Rocky Mount,North Carolina,United States; Smithfield,North Carolina,United States
System implementation included three portable sensor trailers with cameras positioned upstream of the work area to monitor traffic conditions. The sensors collected occupancy data and the cameras provided video images of traffic conditions. Based on traffic condition data that was collected and observed, information was displayed to travelers on three portable message signs upstream of the work area with one of those signs positioned prior to the alternate route. An additional three portable message signs were then positioned along the alternate route to provide route guidance. Three levels of messages were displayed based on the traffic conditions.

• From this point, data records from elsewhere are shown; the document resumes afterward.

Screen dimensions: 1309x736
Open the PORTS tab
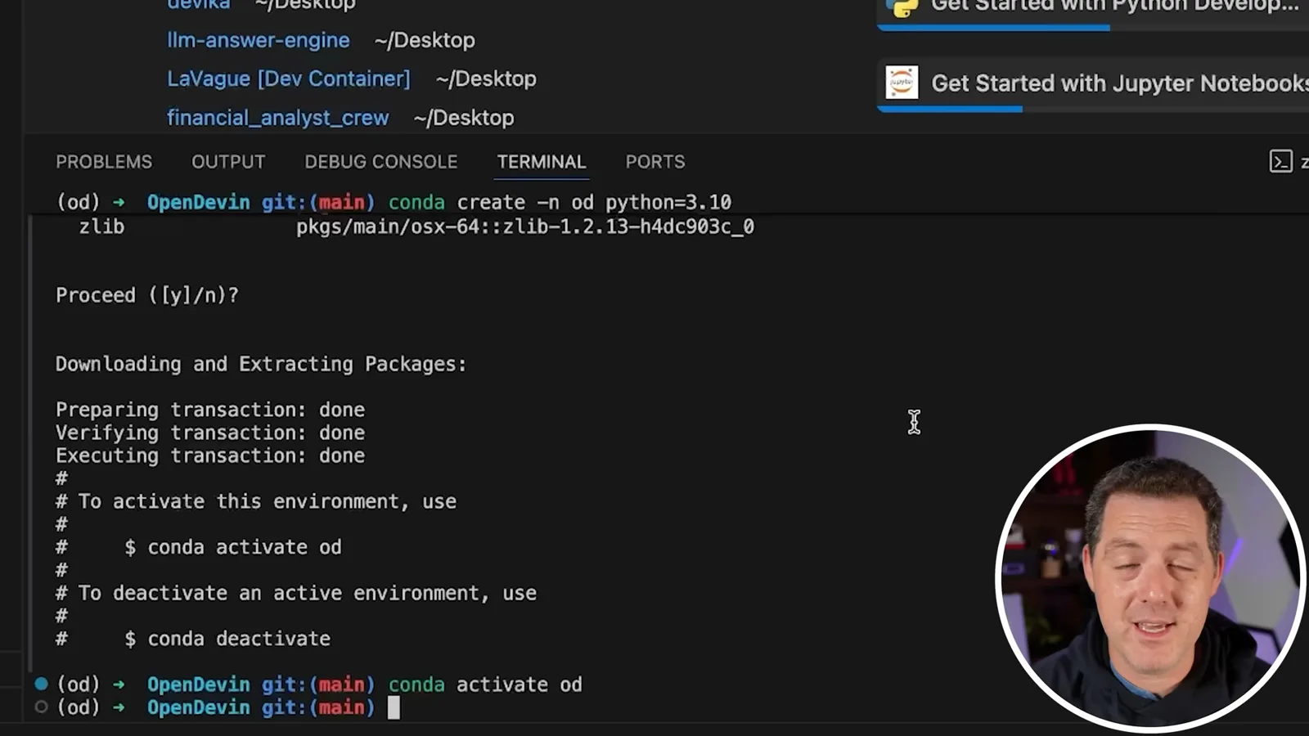coord(655,162)
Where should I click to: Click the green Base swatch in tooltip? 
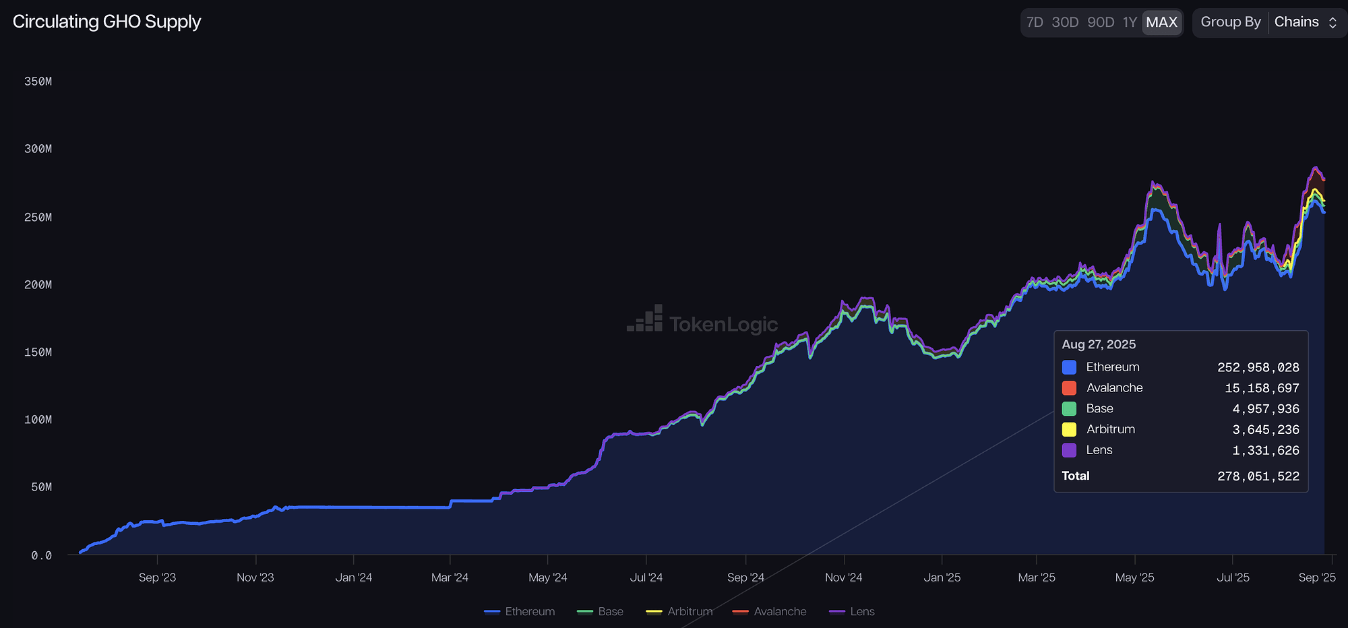[1069, 409]
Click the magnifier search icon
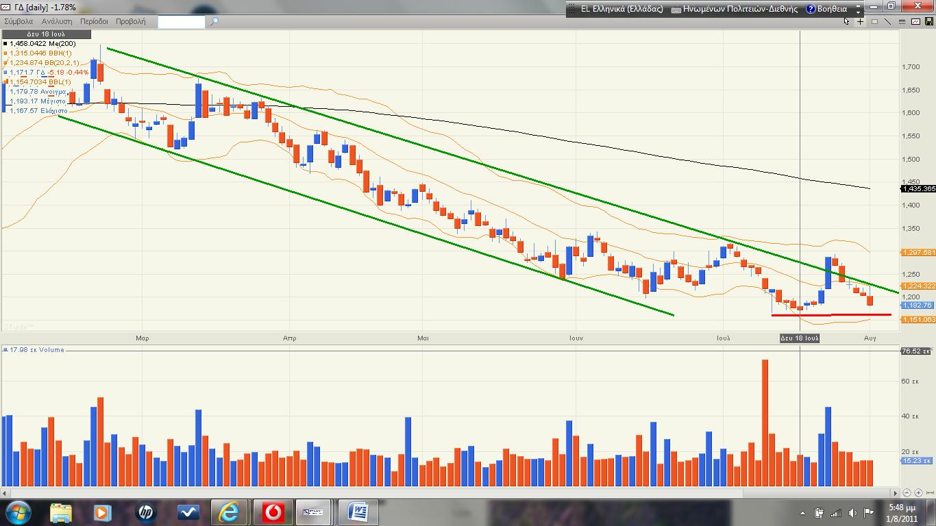Image resolution: width=936 pixels, height=526 pixels. click(x=214, y=21)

As an example, when no delays were detected the message might read "Real Time Traffic Info / No Delay Exits 150-141". When there were short delays, but an alternate route warning was not warranted, a typical message might read "Traffic Stopped Ahead / 15 Minute Delay". When the delay reached the point where the alternate route would provide a shorter travel time, a typical message might read "Traffic Stopped Ahead / 20 Minute Delay / Use Exit 141 As Alt.".
Although it was not feasible for the system to be turned off for evaluation purposes, there were short periods of time available when the system was not operating (due to work zone relocation activities) that enabled researchers to conduct "with" and "without" analysis. Other methods for collecting data to evaluate the system included mail-out and road-side surveys, using a portable camera system deployed as part of the work zone system, and hand-held video cameras. The data was logged by the system and examined to determine levels of congestion experienced during system deployment.
Survey data collected from 333 motorists that reside near the work zone systems evaluated indicated that 80 percent of the motorist respondents were aware that the system was providing up to date information compared to other work zones, and they perceived the information as "always accurate" or "sometimes accurate" in over 95 percent of cases. Approximately 95 percent of respondents supported the future use of these types of systems in North Carolina. In addition, survey data collected from seven trucking companies with operations in the area showed 100 percent support for future deployment of Smart Work Zone systems.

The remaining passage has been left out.